(Excerpts from a dataset)
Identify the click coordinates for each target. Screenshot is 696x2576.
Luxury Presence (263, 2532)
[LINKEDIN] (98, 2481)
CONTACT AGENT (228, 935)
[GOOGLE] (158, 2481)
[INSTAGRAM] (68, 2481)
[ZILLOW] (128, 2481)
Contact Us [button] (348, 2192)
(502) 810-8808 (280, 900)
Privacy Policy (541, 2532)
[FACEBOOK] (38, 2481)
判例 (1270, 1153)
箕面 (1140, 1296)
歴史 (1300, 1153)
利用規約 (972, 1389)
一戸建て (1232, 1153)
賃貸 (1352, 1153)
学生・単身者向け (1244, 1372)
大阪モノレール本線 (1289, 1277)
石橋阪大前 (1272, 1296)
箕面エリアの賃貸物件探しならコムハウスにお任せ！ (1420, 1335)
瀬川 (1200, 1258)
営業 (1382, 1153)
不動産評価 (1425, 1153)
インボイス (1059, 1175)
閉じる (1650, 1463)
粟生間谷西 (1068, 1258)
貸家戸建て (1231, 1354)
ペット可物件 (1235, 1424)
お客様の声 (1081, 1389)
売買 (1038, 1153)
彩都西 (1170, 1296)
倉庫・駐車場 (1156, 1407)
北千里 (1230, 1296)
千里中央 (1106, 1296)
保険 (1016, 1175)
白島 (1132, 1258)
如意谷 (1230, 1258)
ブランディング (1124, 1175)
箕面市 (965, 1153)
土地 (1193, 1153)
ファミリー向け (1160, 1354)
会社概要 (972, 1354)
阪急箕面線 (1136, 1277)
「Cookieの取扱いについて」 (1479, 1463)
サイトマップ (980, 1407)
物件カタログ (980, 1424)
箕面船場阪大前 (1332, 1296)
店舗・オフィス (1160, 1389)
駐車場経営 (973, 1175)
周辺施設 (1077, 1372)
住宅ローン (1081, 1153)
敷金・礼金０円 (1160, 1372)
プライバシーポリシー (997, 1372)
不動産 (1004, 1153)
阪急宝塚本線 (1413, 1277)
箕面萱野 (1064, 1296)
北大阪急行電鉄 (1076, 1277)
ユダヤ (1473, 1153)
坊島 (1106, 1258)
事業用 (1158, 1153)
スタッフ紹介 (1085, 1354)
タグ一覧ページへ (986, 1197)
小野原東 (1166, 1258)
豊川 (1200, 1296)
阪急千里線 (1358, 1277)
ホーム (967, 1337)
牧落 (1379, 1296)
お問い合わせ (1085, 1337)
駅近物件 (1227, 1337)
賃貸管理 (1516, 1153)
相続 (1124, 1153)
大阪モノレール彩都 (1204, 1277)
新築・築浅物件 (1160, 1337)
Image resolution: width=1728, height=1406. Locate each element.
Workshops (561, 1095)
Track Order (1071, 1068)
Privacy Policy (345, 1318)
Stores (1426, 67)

WORK ITEM ▸
Each line from the one that holds "大阪モノレール本線 (1289, 1277)" to the end of the records above should be transcribed exactly, both ends included.

EXERCISE RESULT ▸
大阪モノレール本線 (1289, 1277)
石橋阪大前 (1272, 1296)
箕面エリアの賃貸物件探しならコムハウスにお任せ！ (1420, 1335)
瀬川 (1200, 1258)
営業 (1382, 1153)
不動産評価 (1425, 1153)
インボイス (1059, 1175)
閉じる (1650, 1463)
粟生間谷西 (1068, 1258)
貸家戸建て (1231, 1354)
ペット可物件 (1235, 1424)
お客様の声 (1081, 1389)
売買 (1038, 1153)
彩都西 (1170, 1296)
倉庫・駐車場 (1156, 1407)
北千里 (1230, 1296)
千里中央 (1106, 1296)
保険 (1016, 1175)
白島 (1132, 1258)
如意谷 (1230, 1258)
ブランディング (1124, 1175)
箕面市 (965, 1153)
土地 (1193, 1153)
ファミリー向け (1160, 1354)
会社概要 (972, 1354)
阪急箕面線 (1136, 1277)
「Cookieの取扱いについて」 (1479, 1463)
サイトマップ (980, 1407)
物件カタログ (980, 1424)
箕面船場阪大前 (1332, 1296)
店舗・オフィス (1160, 1389)
駐車場経営 (973, 1175)
周辺施設 (1077, 1372)
住宅ローン (1081, 1153)
敷金・礼金０円 (1160, 1372)
プライバシーポリシー (997, 1372)
不動産 (1004, 1153)
阪急宝塚本線 (1413, 1277)
箕面萱野 (1064, 1296)
北大阪急行電鉄 (1076, 1277)
ユダヤ (1473, 1153)
坊島 (1106, 1258)
事業用 (1158, 1153)
スタッフ紹介 (1085, 1354)
タグ一覧ページへ (986, 1197)
小野原東 (1166, 1258)
豊川 (1200, 1296)
阪急千里線 (1358, 1277)
ホーム (967, 1337)
牧落 (1379, 1296)
お問い合わせ (1085, 1337)
駅近物件 (1227, 1337)
賃貸管理 (1516, 1153)
相続 (1124, 1153)
大阪モノレール彩都 (1204, 1277)
新築・築浅物件 (1160, 1337)
Image resolution: width=1728, height=1406. Locate each element.
Workshops (561, 1095)
Track Order (1071, 1068)
Privacy Policy (345, 1318)
Stores (1426, 67)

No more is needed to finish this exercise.